I’ve been thinking lately as to why the idea of New Years Resolutions bothers me so much. The idea that people want to change their lives for the better and use January 1st as their start date shouldn’t be looked upon with heavy skepticism, but rather it should be applauded.
Acknowledging that something is wrong or lacking or perhaps just off in your life and having a desire to do something about it is commendable. Right?
Yet over the years – through observation of others and personal experience – the failure rate for New Years Resolutions is astronomical. It’s almost laughable that people quit within a week. In those rare cases, a month.
11:59 p.m. New Years Eve: “Man, I gotta quit. This is my last cigarette!”
8:01 a.m. New Years Day: “Yeah, I know what I said last night. Will just find my damn lighter, please!”
Success or failure – and perhaps my issue with resolutions in the first place &nash; may very well come down to semantics. There’s a difference, at least from a mental aspect, of a resolution vs. commitment vs. goal vs. creating a 2017 to-do list.
By definition, a resolution is a “firm decision to do or not to do something”; it’s an all-or-none proposition. When you make a New Years Resolution, you either do it or you don’t – and the moment you don’t, it’s usually game over, better luck next year and you revert back to the status quo.
When you set goals or even commit to something it’s implied that it will take time to achieve. There are reasonable expectations of set-backs, failures or bumps-in-the-road.
Again, it might only be semantics in calling it what you want but the potential success rate increases when it’s understood there’s a built-in margin of error and that it’s ok to slip.
Personal Goals 2017
For me, I will not be resolving to do anything in 2017. That said, I am committed to the following…
From July 2015 to around March 2016, I lost 20 pounds and felt great. Unfortunately, I have gained much of it back. It’s not unrealistic to believe I can do it again so I’d like to drop 20-25 pounds in 2017. If I fall a little short, that’s fine. I still win.
Good or bad, I’m registered for back-to-back Spartan races in February and I’m too damn stubborn to forfeit the registration fees by not doing them. I’m committed (or perhaps should be committed). Aroo!
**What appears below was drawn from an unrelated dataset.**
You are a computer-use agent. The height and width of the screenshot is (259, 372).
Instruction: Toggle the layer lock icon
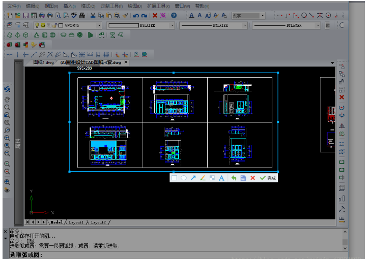pyautogui.click(x=54, y=25)
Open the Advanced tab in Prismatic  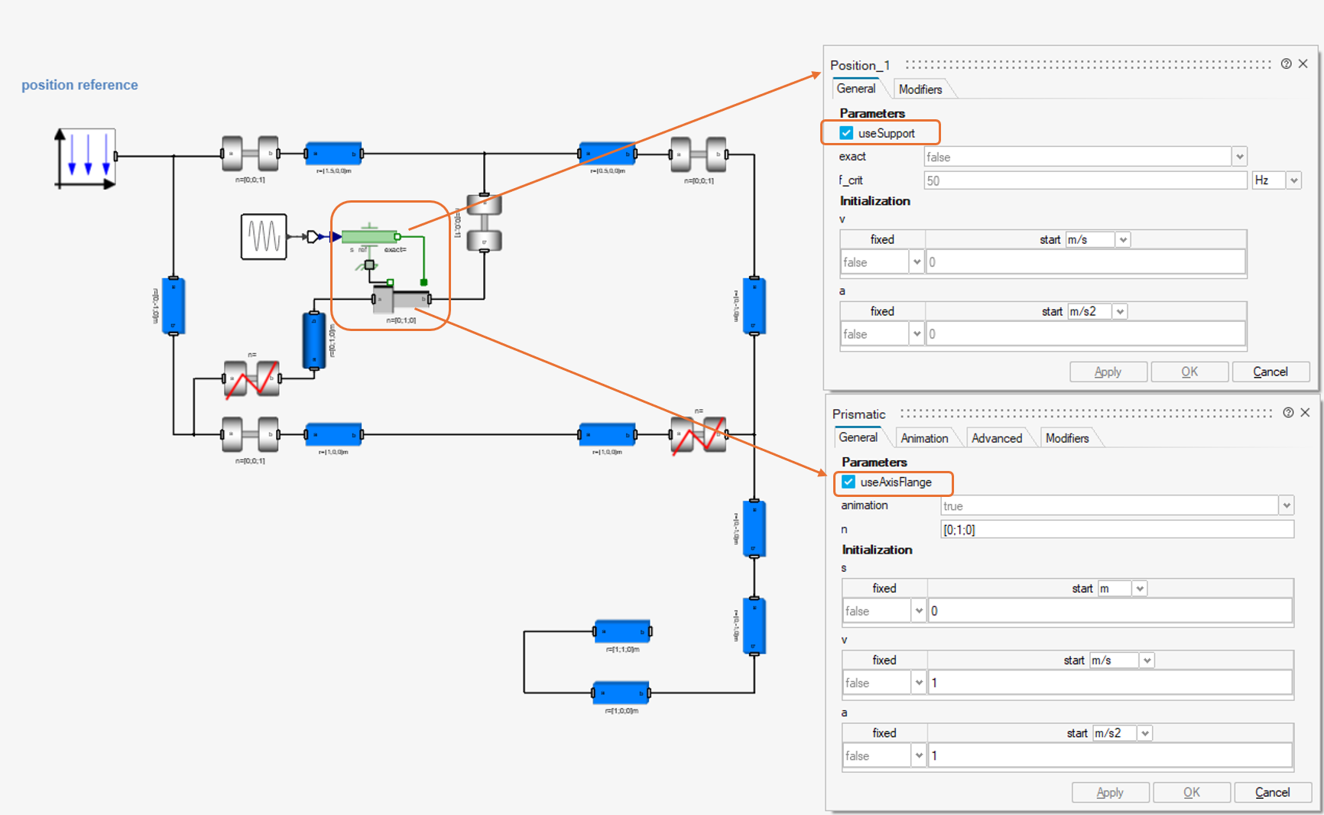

Additionally, I want to continue the recently created tradition of having my family more involved in OCR (obstacle course racing). I had such a wonderful time doing the Terrain Race with my wife and young sons last year and look forward to a repeat (and more) this year.
Being a better person
This goes without saying. It should be everyone’s intent to try and improve themselves – not just for 2017 but all the time. Be it as a father, husband, friend, co-worker, teammate, etc., we all need to strive to be better.
(And yes, this includes social media where I tend to throw the occasional jab and insult at someone for being an idiot.)
And that’s it, really. There’s no need to make a long list of stuff and limit myself to the 365 days of 2017. Anything you want to do better or to improve on should be a continuous endeavor no matter what day of the year it might be.